The New York Times Magazine recently published its Climate Issue titled The Problem with Putting a Price on the End of The World. The Time’s op-ed columnist, David Leonhardt, makes the case that economists have workable policy ideas for addressing climate change. A United Nations panel of scientists recently concluded that avoiding horrific damage will require changes in human behavior that have “no documented historic precedent.”
- Should more states try implementing performance standards in their climate initiatives? California was able to reduce its carbon emissions to their 1990 level by 2016, four years ahead of the 2020 goal, without hurting the state’s economy.
- The Green New Deal and the recent clean-energy ballot initiatives emphasize the benefits of clean energy and minimize the downsides. Could climate actions based on tangible economic benefits have better chances of voter approval?
- As demonstrated by the Minnesota Green New Deal, can youth activists at the state level compensate for the lack of national progress on climate action?
- William Nordhaus, Nobel Prize recipient in Economics, believes that people use too much dirty energy because they don’t have to pay the true cost it imposes on the world: pollution-related health problems in the short-term and climate change in the long-term.
- On April 10, a coalition of youth activists in Minnesota introduced the Minnesota Green New Deal, the first statewide bill of its kind to emerge after Representative Alexandria Ocasio-Cortez presented the national resolution to Congress.
- While a number of states are advancing policies that track with components of the national Green New Deal, Minnesota is the first to propose a comprehensive green policy package in the legislature.
Americans typically reject policies that directly increase the price of energy, like carbon taxes or cap-and-trade programs. But polls indicate that most Americans are in favor of policies that promote clean energy even if those policies indirectly increase the cost of energy. Examples include mandates requiring utility companies to use more clean energy. Another example is federal spending to subsidize clean energy — or, programs like a Green New Deal.
Clean energy programs don’t eliminate the costs of moving away from dirty energy, but they can change the political equation. When a policy focuses on the costs of the transition, as a carbon tax does, people are wary. When a policy highlights the benefits, people often are more favorable and willing to accept slightly higher costs.
According to Rhiana Gunn-Wright, a climate policy expert, “It makes sense to set a goal.” When people understand the goal — like a clean-energy economy — they are much more open to solutions than when the policy discussion focuses on mechanisms for reaching that goal. Even if the U.S. adopted a sensible climate policy today, it’s too late to avoid some of climate change’s terrible damage, but it’s not too late to make a big difference.

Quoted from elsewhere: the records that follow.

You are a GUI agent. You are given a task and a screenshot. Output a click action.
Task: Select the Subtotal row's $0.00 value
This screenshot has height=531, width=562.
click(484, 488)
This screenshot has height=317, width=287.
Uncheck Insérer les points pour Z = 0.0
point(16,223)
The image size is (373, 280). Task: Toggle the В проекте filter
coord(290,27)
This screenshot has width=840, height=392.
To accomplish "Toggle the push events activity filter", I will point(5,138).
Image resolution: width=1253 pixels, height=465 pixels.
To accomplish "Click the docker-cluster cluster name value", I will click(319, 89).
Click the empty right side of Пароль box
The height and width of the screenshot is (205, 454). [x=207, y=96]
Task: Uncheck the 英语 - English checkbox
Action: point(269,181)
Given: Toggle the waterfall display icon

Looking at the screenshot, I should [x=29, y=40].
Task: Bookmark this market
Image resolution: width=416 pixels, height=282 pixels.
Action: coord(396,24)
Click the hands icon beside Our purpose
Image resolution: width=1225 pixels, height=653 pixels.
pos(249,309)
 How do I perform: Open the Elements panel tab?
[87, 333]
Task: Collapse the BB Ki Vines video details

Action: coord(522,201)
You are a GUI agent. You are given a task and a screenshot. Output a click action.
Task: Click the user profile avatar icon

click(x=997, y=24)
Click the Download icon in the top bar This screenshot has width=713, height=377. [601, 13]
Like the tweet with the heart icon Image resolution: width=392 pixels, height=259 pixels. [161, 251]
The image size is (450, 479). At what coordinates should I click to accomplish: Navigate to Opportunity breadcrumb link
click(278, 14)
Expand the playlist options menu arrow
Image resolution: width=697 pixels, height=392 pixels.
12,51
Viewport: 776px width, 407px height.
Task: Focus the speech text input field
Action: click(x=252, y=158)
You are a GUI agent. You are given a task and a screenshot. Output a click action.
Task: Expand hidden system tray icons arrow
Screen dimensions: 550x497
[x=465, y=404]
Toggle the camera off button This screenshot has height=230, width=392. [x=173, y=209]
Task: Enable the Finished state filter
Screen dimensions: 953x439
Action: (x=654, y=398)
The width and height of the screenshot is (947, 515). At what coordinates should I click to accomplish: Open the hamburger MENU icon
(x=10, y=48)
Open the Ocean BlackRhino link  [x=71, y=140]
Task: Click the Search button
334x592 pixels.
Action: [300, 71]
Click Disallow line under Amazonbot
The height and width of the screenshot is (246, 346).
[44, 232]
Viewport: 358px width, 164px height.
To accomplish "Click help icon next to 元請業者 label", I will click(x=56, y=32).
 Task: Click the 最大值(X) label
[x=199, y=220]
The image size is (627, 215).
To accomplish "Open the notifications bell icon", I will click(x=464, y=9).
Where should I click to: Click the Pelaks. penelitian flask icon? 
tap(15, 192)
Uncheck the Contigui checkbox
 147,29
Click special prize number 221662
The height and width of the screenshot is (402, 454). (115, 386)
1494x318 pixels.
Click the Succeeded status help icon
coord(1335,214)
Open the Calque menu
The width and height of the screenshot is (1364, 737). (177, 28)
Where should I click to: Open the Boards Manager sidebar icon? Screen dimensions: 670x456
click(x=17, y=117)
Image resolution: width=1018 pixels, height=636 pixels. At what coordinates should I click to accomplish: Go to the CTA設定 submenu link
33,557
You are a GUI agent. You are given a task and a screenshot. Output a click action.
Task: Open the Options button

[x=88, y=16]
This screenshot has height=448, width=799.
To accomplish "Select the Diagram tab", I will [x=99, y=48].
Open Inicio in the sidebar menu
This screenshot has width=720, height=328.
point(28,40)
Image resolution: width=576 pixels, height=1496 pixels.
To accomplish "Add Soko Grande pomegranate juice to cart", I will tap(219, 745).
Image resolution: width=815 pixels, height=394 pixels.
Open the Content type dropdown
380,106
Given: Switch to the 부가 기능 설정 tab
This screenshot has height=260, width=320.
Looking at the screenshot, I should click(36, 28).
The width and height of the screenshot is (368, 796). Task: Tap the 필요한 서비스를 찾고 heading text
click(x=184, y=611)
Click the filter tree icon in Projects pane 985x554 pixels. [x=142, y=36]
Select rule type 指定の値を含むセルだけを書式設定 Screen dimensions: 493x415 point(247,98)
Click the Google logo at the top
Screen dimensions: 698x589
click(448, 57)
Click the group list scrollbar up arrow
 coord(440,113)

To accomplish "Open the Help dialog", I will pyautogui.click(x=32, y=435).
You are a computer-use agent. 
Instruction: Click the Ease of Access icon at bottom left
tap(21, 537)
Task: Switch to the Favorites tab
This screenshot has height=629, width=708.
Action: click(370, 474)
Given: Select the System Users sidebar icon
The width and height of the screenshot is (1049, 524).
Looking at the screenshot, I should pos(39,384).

Unfortunately, the Republican Party now opposes once-bipartisan ideas as a matter of course including virtually any effort to slow climate change. The G.O.P.’s radical turn means that climate activists can no longer find a compromise between the two parties, in the hope that their leaders will try to sell it to skeptical voters. Republicans have made clear that they will instead use the public’s skepticism for their own ends. Doing so pleases the oil and coal industries, which are generous campaign donors and It also helps win elections.